## YOUR INSTRUCTIONS
Using the data that follows, say how many lines contain the word "Standort", giving the number by itself.

## LISTED RECORDS
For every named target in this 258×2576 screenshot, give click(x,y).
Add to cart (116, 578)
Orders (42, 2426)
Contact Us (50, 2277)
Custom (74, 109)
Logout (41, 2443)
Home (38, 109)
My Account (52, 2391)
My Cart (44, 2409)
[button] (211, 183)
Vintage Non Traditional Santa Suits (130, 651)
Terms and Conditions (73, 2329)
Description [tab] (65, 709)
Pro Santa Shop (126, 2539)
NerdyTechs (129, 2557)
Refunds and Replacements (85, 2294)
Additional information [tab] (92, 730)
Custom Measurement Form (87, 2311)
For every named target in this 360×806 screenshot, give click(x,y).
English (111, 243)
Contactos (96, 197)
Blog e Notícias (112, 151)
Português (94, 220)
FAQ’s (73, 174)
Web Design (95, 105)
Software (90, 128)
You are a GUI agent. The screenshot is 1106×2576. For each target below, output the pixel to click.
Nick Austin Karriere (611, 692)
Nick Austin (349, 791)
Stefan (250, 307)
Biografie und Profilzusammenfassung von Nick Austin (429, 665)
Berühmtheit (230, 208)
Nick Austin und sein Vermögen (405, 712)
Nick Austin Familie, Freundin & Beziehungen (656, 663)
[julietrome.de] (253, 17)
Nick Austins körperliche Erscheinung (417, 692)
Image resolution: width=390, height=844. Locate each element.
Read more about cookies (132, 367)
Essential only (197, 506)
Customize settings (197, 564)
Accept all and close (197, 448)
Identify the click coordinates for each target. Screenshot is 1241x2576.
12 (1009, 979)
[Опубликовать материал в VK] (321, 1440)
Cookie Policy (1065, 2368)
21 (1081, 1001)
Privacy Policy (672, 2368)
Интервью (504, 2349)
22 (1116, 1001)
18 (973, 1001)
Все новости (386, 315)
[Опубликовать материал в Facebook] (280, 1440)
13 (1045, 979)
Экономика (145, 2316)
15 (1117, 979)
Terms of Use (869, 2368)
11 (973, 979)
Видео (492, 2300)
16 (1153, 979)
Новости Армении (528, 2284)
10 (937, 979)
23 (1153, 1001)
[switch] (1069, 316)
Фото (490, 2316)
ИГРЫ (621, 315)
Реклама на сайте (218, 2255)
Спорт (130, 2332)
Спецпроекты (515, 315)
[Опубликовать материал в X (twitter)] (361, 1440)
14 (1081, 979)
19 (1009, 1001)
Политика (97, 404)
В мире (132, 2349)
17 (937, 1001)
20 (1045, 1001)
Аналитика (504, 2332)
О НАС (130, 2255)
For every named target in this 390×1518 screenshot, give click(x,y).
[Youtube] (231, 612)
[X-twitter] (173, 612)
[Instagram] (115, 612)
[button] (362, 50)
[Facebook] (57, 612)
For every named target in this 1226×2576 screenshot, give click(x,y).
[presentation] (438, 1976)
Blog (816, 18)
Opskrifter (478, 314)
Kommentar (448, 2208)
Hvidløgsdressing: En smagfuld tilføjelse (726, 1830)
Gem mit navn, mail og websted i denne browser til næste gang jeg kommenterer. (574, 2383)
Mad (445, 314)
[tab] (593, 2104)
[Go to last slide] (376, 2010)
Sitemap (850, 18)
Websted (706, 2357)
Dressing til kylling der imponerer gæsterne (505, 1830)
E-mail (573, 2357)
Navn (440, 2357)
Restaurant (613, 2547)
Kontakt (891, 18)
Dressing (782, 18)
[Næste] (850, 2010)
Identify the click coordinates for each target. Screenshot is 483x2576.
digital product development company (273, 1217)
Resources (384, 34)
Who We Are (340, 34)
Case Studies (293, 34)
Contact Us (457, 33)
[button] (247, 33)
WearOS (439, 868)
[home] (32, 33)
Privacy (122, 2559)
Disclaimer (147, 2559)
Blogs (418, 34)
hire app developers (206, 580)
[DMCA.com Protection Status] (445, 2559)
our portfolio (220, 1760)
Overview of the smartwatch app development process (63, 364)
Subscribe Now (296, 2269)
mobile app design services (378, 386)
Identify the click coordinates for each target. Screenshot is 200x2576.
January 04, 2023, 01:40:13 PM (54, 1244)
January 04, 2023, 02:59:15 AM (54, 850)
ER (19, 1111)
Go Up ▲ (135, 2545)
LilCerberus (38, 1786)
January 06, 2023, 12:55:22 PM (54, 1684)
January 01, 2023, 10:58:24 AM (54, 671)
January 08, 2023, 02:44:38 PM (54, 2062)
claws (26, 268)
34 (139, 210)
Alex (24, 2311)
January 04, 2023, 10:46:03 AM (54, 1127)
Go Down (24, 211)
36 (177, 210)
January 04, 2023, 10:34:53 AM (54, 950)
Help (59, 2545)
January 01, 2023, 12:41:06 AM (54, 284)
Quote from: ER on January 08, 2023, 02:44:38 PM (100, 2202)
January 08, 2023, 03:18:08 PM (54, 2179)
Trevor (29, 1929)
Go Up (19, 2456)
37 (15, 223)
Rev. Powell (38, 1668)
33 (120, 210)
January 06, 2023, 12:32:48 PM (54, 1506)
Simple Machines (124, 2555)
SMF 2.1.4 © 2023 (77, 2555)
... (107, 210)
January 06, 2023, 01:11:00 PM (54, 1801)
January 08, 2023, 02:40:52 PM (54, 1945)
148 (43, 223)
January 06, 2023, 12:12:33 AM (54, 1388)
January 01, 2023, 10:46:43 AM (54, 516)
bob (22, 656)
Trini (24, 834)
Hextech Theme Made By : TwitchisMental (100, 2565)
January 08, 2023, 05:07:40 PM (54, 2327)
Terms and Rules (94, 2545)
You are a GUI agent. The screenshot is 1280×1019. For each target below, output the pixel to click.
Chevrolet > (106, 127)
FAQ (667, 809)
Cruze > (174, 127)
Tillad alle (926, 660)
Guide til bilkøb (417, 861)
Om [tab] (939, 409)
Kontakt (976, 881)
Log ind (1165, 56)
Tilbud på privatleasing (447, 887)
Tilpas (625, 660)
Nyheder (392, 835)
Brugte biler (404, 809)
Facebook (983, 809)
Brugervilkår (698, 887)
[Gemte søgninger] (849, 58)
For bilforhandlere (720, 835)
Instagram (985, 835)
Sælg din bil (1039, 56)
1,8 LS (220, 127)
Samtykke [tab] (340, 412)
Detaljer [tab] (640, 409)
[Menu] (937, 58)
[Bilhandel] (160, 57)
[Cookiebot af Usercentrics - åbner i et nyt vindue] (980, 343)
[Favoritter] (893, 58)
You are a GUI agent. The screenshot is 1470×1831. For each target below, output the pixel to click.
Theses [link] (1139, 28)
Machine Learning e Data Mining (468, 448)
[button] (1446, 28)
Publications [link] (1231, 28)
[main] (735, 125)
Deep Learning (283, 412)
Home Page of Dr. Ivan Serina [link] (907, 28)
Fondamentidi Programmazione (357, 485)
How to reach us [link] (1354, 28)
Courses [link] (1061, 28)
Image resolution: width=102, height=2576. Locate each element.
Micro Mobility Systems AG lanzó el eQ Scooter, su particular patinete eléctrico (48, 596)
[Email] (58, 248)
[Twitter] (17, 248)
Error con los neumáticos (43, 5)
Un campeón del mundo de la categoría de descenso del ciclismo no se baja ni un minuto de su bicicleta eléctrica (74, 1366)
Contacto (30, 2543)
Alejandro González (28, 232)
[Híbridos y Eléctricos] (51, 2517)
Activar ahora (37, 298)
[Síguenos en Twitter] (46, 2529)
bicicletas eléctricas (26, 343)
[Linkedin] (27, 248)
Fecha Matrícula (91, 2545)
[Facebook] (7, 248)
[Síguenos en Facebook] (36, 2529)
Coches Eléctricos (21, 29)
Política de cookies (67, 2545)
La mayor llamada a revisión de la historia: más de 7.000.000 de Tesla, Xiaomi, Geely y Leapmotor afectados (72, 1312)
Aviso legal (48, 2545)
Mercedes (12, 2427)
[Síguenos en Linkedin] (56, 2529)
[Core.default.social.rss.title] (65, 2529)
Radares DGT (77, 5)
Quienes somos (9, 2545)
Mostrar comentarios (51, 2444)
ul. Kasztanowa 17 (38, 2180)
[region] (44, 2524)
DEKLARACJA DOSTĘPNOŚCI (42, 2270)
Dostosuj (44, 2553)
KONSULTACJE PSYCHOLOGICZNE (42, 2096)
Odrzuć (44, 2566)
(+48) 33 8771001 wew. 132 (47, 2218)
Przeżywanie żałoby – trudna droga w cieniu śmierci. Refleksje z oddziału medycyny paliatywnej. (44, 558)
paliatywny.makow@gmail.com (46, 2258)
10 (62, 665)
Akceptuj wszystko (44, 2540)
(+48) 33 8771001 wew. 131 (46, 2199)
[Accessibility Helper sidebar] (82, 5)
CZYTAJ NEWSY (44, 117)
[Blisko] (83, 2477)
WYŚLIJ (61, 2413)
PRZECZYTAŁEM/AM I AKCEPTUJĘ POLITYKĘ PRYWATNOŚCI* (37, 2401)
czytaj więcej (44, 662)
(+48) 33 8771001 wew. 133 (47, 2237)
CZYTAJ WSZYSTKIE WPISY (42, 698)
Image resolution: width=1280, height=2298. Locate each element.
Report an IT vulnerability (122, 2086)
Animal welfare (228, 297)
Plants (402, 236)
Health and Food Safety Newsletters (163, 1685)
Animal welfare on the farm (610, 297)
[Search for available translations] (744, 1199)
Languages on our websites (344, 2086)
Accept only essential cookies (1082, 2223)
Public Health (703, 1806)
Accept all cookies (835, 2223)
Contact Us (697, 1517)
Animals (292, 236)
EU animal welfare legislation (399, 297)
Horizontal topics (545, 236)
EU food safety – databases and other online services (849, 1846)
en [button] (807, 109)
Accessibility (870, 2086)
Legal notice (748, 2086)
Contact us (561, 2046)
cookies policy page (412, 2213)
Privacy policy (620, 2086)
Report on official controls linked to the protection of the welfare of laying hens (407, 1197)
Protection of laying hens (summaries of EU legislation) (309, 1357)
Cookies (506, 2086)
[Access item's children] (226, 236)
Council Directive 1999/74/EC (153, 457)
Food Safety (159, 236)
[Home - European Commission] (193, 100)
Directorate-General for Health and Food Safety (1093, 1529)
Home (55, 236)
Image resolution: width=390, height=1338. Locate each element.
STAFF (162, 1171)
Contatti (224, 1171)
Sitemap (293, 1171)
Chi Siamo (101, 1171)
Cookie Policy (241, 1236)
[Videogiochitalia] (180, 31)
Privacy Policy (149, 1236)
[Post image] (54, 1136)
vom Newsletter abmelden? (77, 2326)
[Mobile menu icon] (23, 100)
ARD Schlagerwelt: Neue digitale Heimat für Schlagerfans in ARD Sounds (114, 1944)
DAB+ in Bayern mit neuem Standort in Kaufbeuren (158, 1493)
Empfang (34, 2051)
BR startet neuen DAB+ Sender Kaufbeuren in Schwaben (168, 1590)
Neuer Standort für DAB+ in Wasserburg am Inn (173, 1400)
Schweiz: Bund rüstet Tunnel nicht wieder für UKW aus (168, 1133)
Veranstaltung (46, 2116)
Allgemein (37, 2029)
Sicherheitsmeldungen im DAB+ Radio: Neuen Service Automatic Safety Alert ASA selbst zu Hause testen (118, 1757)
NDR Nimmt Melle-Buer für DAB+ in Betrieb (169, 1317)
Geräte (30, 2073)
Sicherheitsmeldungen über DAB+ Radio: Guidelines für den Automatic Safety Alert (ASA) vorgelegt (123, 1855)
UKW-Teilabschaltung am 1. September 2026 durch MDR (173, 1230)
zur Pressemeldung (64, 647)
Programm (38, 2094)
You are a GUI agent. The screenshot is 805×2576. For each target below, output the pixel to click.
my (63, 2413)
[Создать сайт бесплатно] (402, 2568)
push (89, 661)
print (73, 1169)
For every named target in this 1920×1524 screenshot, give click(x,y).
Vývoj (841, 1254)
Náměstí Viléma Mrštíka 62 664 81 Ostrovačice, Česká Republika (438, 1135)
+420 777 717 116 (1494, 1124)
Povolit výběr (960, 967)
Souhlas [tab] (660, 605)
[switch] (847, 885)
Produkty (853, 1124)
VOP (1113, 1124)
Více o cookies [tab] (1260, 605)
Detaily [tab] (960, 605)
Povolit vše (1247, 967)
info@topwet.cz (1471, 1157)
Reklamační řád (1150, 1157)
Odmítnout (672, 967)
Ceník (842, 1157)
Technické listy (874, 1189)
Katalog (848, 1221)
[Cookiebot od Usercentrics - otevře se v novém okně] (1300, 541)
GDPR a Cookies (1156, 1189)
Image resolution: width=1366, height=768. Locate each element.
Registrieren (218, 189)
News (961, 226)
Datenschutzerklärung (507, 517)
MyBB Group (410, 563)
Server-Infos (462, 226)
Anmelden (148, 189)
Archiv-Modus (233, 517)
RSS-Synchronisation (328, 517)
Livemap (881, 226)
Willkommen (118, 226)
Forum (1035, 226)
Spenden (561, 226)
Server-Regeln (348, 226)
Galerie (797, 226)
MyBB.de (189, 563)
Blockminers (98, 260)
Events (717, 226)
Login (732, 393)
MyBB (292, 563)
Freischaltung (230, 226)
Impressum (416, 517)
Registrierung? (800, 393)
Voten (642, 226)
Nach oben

## REPLY
2